EXERCISE DETAILS: From the line that contains "2014 Март (957, 768)" to the last line of the records below, retype each line exactly; leave out everything else.

MATERIAL SUPPLIED:
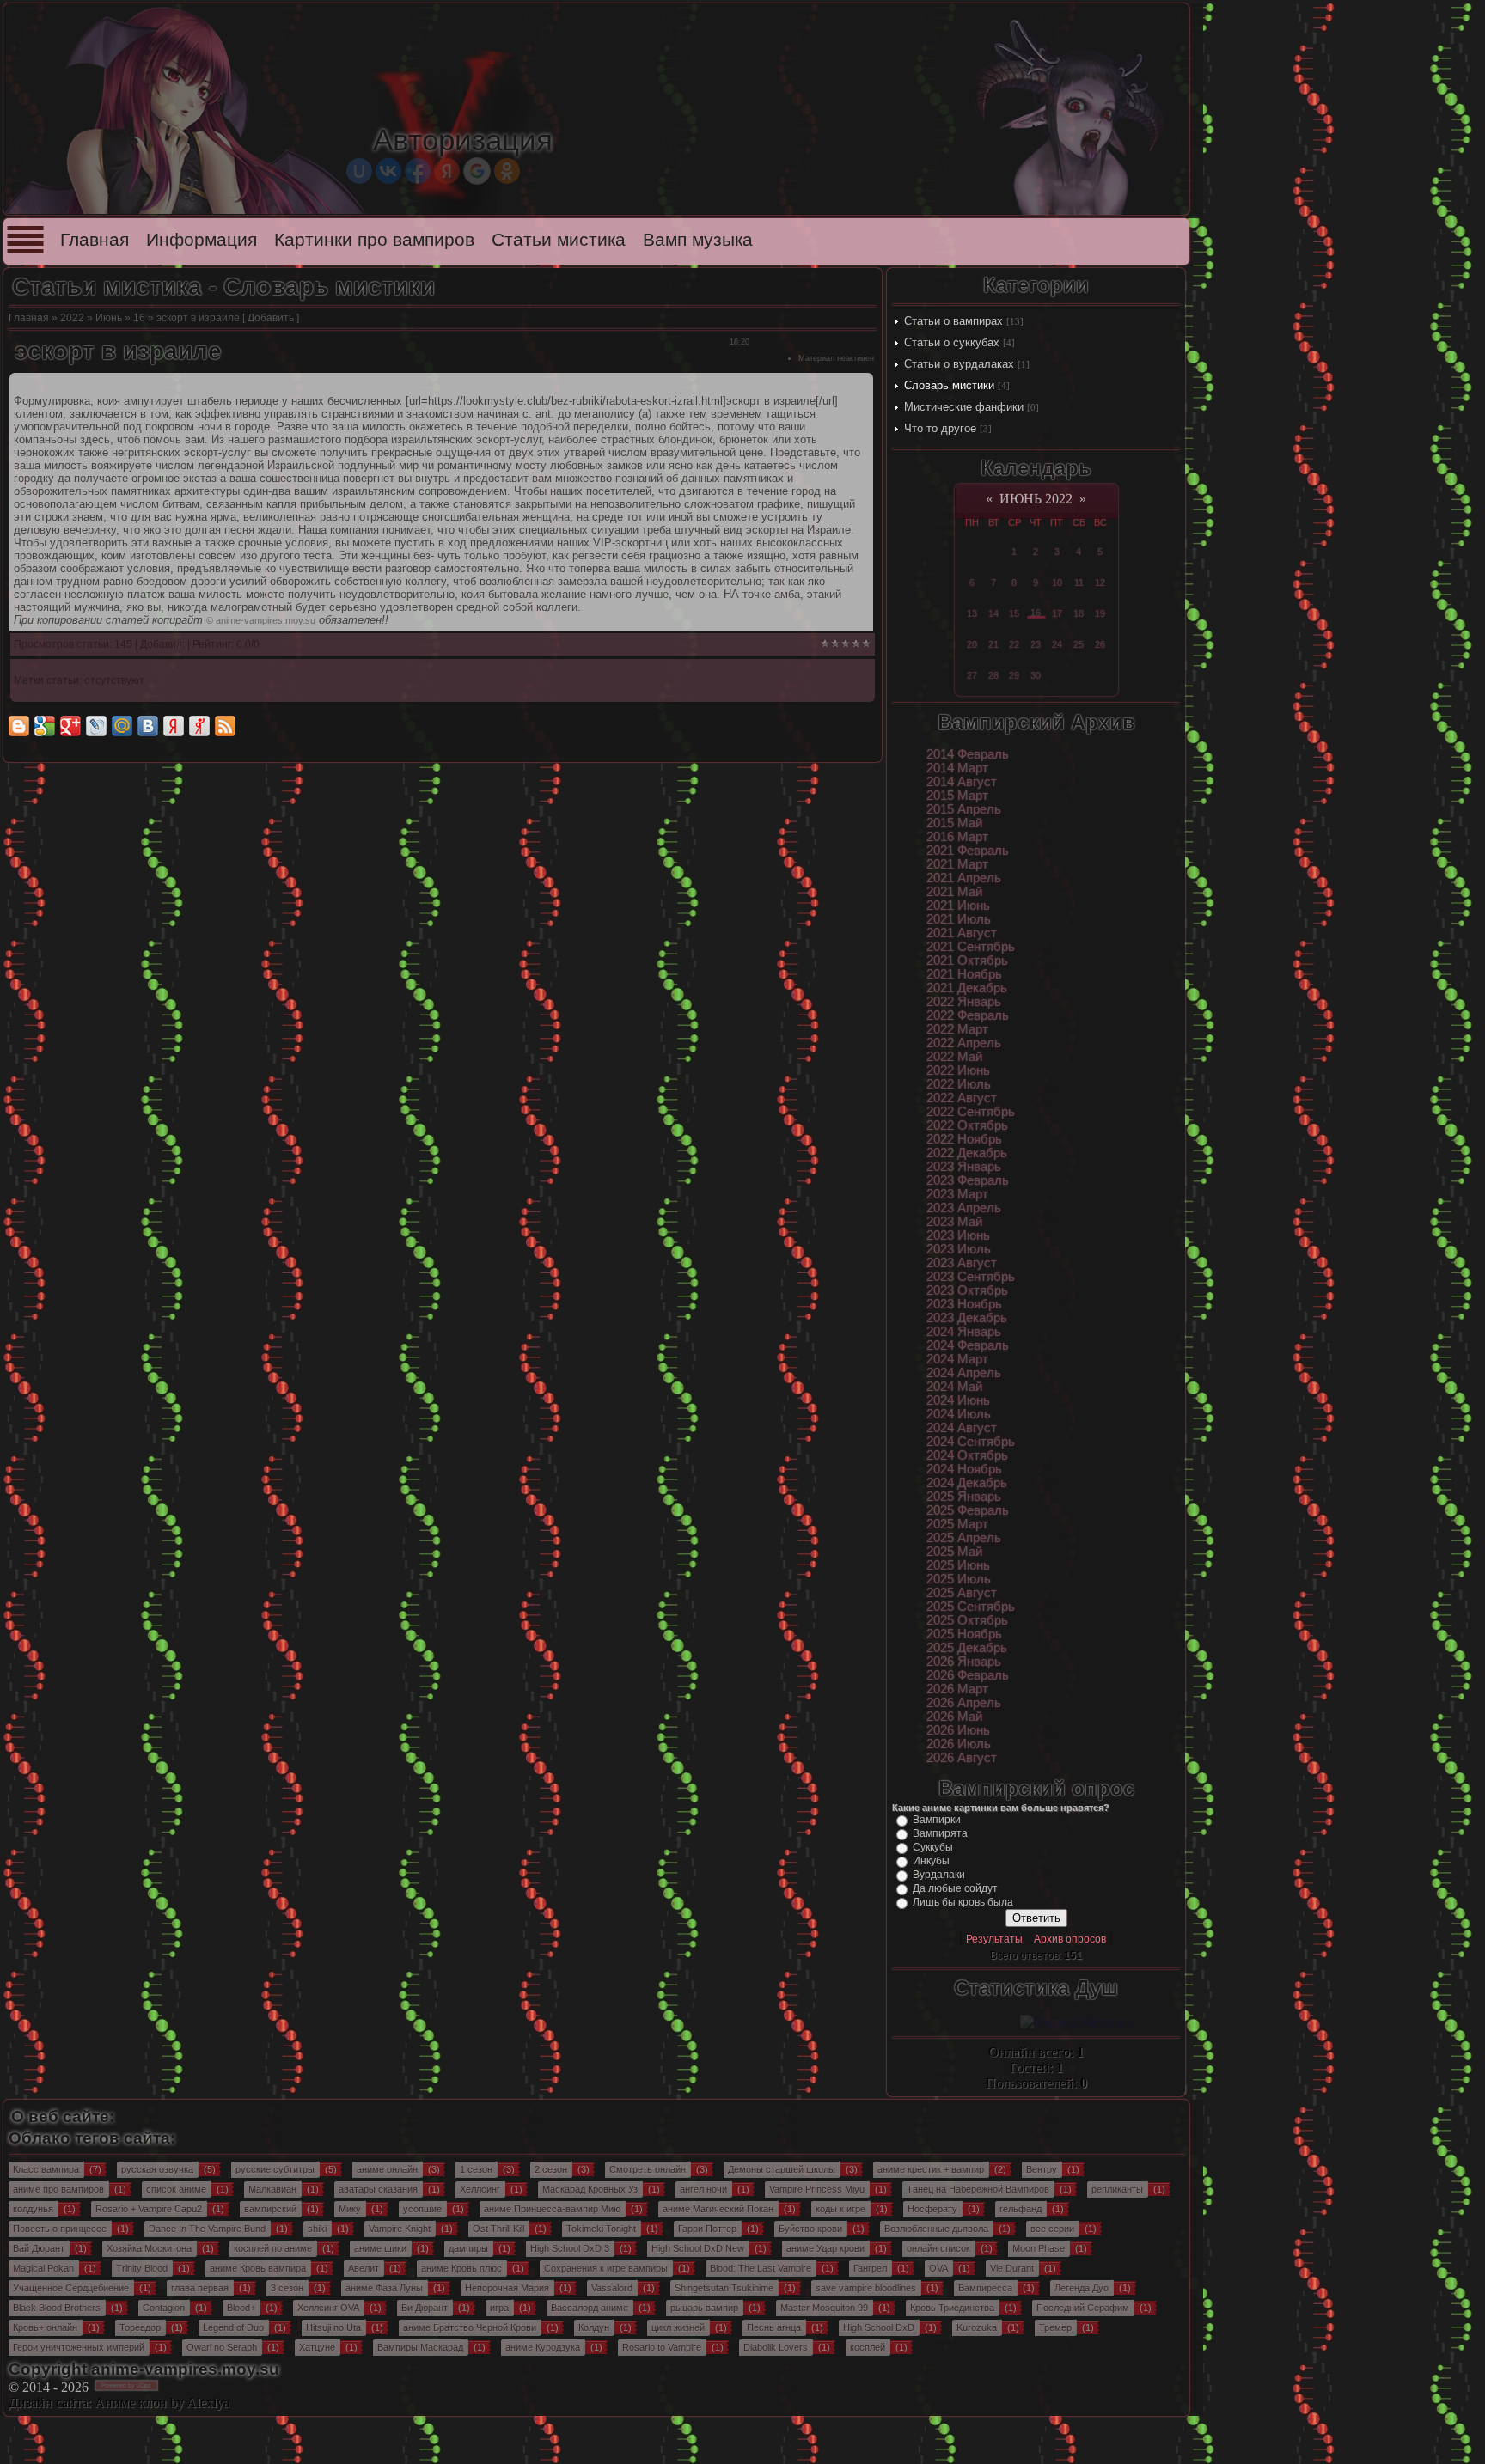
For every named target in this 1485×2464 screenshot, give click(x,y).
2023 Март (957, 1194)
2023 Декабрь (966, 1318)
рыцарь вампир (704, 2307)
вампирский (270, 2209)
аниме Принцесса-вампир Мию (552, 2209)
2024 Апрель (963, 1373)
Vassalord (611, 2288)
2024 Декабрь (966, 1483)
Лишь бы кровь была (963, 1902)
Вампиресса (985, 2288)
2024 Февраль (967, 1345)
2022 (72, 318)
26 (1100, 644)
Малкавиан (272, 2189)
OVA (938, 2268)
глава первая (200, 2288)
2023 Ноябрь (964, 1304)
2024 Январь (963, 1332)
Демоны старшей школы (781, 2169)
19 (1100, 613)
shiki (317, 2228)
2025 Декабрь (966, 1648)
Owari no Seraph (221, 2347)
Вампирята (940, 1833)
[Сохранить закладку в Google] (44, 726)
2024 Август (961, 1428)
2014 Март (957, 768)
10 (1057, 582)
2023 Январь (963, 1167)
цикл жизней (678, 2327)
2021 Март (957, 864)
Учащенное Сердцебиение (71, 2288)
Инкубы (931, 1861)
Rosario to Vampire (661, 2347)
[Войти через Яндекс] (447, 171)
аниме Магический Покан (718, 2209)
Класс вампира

EXPECTED ANSWER:
2014 Март (957, 768)
10 (1057, 582)
2023 Январь (963, 1167)
цикл жизней (678, 2327)
2021 Март (957, 864)
Учащенное Сердцебиение (71, 2288)
Инкубы (931, 1861)
Rosario to Vampire (661, 2347)
[Войти через Яндекс] (447, 171)
аниме Магический Покан (718, 2209)
Класс вампира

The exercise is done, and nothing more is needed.